If you want to achieve financial stability, you have to learn how to create a budget and stick to it. In this article, we’ll share some tips to help you create your budget in a way that works best for you. There is no one-size-fits-all plan. Instead, you may have to go through a phase of trials to find what brings you success.
Steps on How to Create a Budget
If you’re new to budgeting and managing your personal finances, here are some easy steps for how to create a budget for beginners.
Take Stock of Your Income
The first step in creating a budget is knowing how much you make. Gather up pay stubs, the previous year’s tax forms, and/or bank statements to help you get an accurate estimation. You specifically want to look at the amount of income you receive after taxes.

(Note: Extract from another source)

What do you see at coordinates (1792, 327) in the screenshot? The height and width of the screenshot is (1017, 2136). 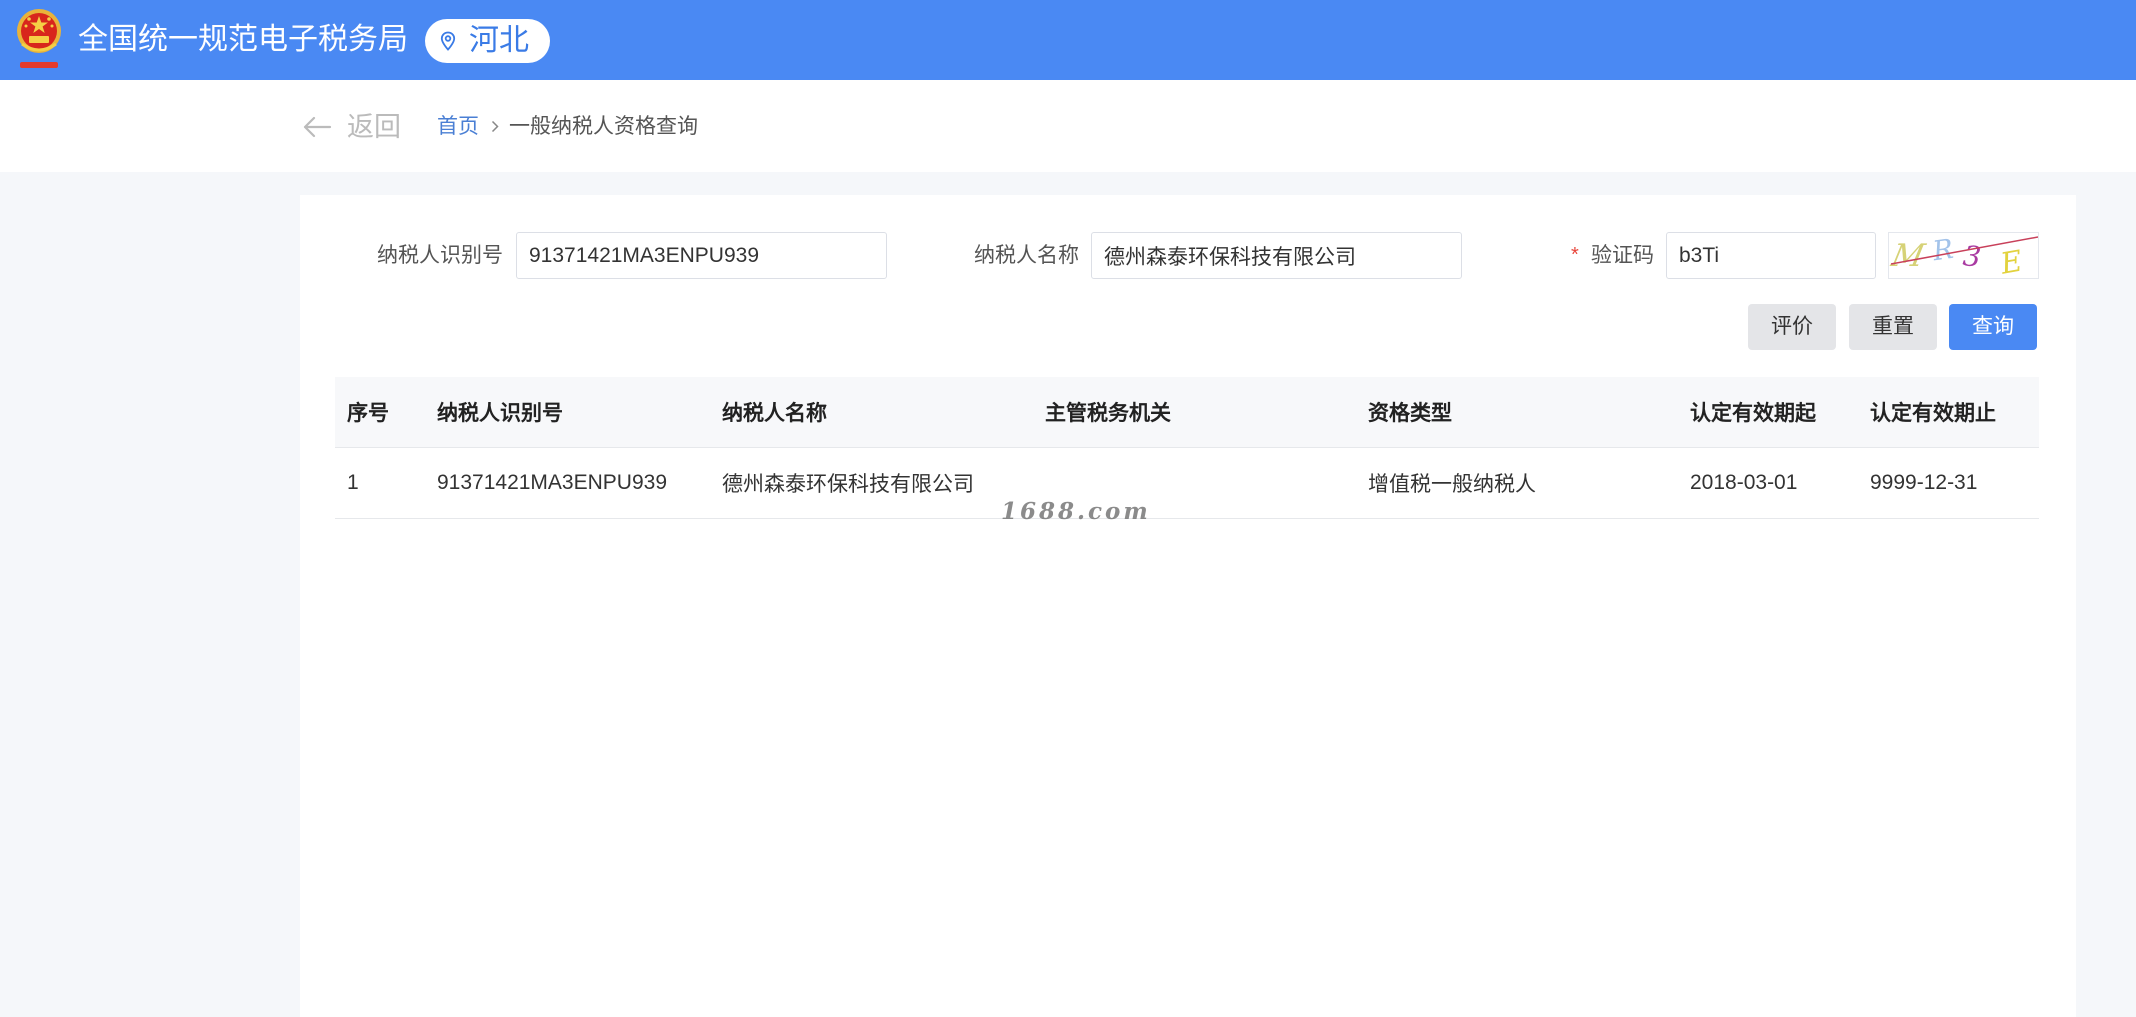 I see `evaluate-button: 评价` at bounding box center [1792, 327].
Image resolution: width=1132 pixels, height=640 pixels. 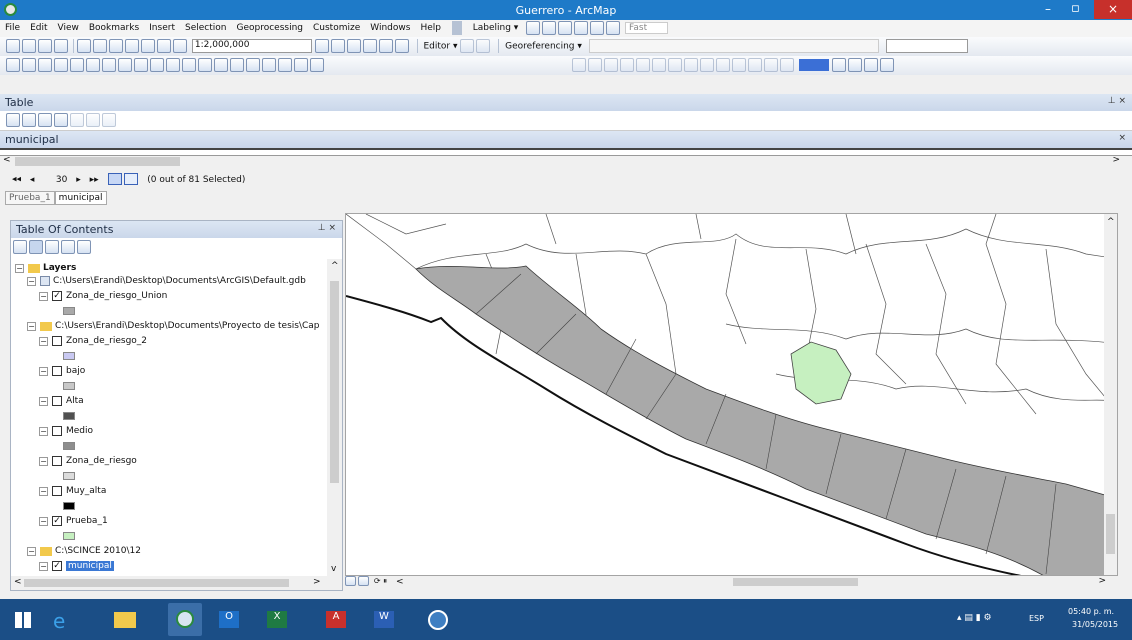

List Your Monthly Expenses
Next, list your monthly expenses. As you list these expenses mark which of them are necessities and which are wants. Also, note how much you are putting toward savings. This will come in handy later depending on what budgeting method you use.
Analyze Your Income vs. Your Spending
Based on your income and your expenses, where are you spending too much? Where can you decrease spending, and where are you required to make payments (rent/mortgage, loans, etc.). Are there actions you can take to lower your bills? What percentage of your income goes to each of your savings/debt repayment, necessities, and wants?

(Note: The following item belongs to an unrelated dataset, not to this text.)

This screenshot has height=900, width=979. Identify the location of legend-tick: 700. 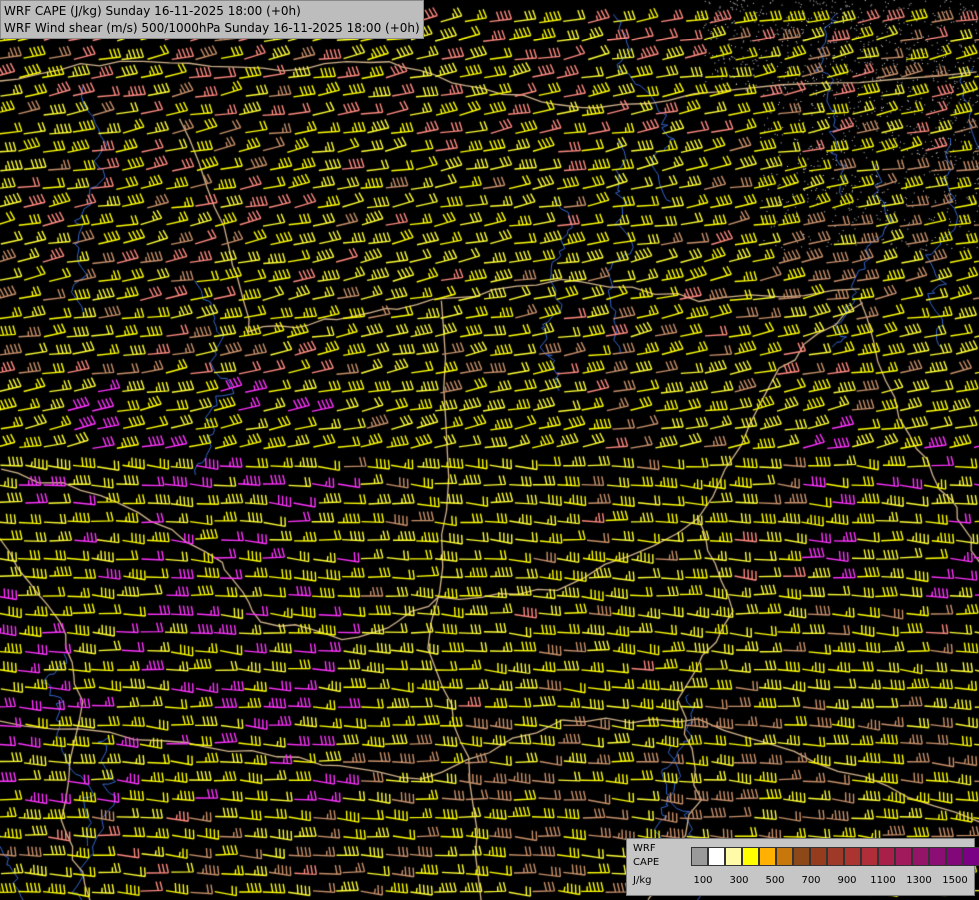
(811, 880).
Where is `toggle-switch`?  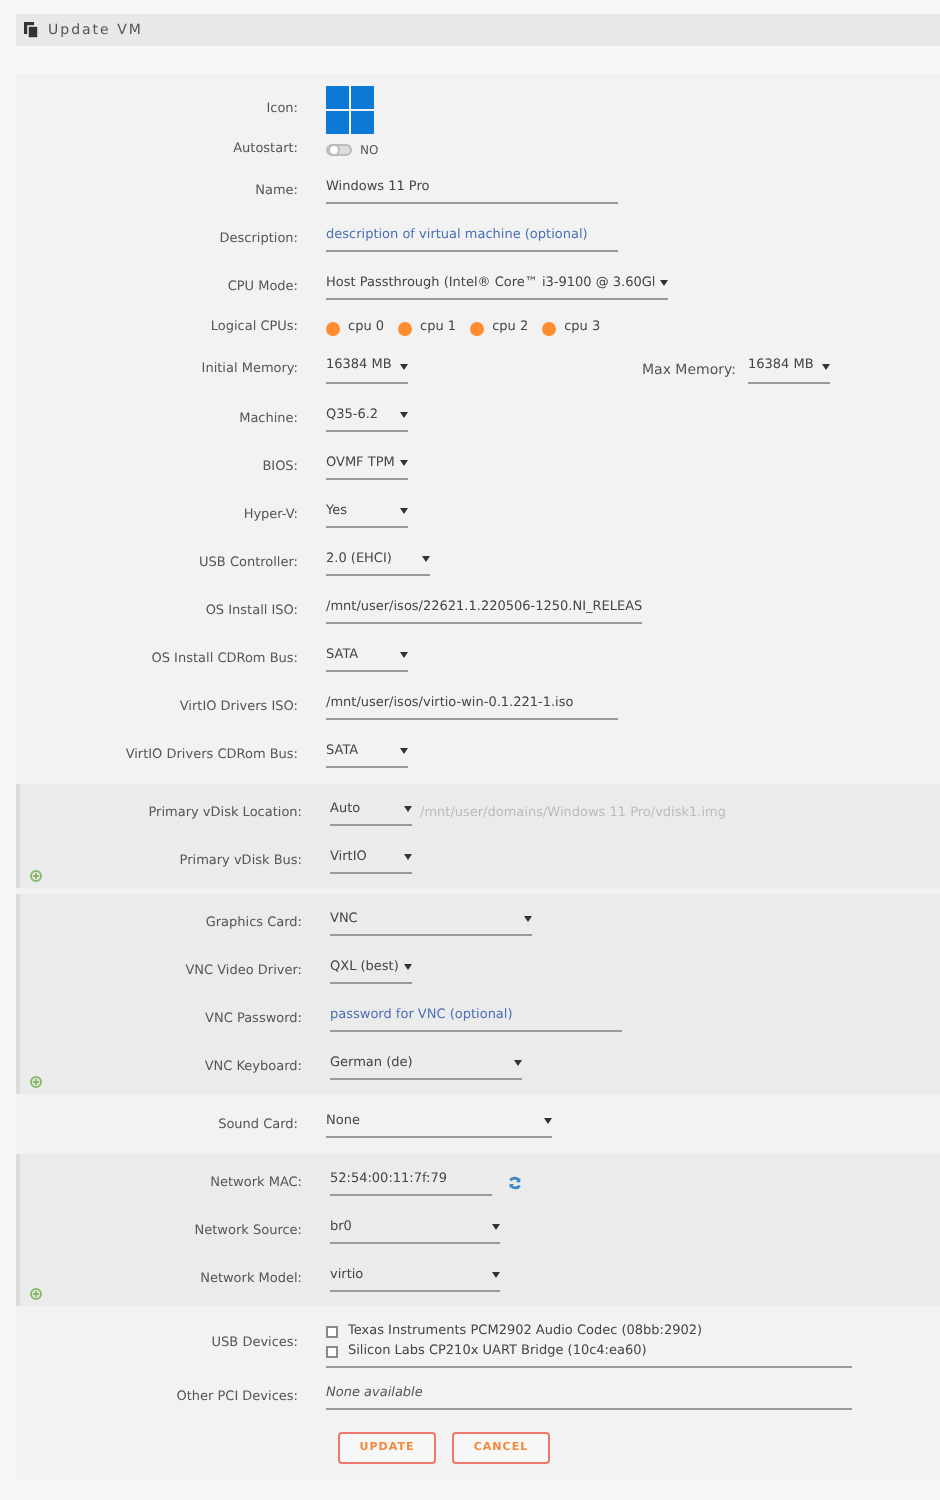 toggle-switch is located at coordinates (339, 150).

How to Create a Budget Plan
There are many tried and true budget plans that you can use when you evaluate how to create a budget for yourself. Here are a couple of ideas:
The 50/30/20 Budgeting Rule
The 50/30/20 budgeting rule advises that 50% of your income goes to mandatory expenses and necessities. Then, 30% goes to your wants, like shopping, streaming services, or dining out. Lastly, the remaining 20% goes to savings and building an emergency fund. If you already have an emergency fund, you can put this 20% toward saving for retirement or paying down debt.
The Envelope System
Dave Ramsey is a popular name among personal finance advisors, and his recommendation for budgeting is that you use the envelope system. After building a budget, you use cash to pay for everything you can. You take that cash, and you separate it into envelopes that are designated for specific expenses.

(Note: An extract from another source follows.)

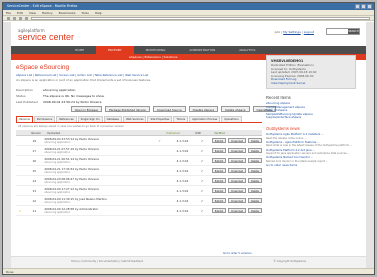 The height and width of the screenshot is (277, 377). I want to click on disable-espace-button: Disable eSpace, so click(204, 109).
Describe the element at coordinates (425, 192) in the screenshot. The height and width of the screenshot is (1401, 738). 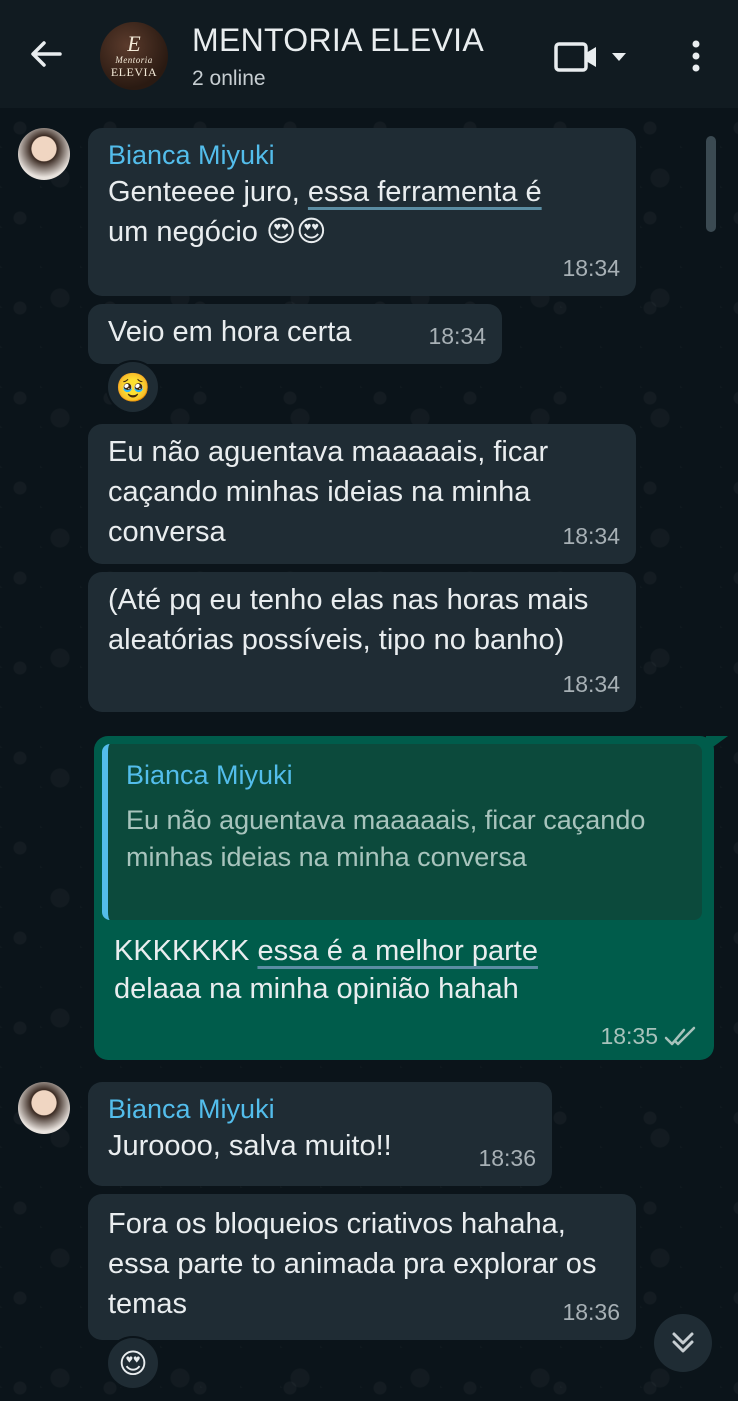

For instance, if you decide you will spend $150 on groceries every week, then you will place $150 in an envelope and that is the only payment method you will bring with you to the grocery store. That way, you ensure that you stick to your budget.
Once you implement your budget, be sure to stop and see how it’s going. According to CNBC, 74% of people have a budget but 79% of them fail to stick to it. Building financial stability for yourself goes beyond learning how to create a budget; you also must evaluate whether it’s working for you. So, tweak things as you go, and continue to research new methods that may work better for you.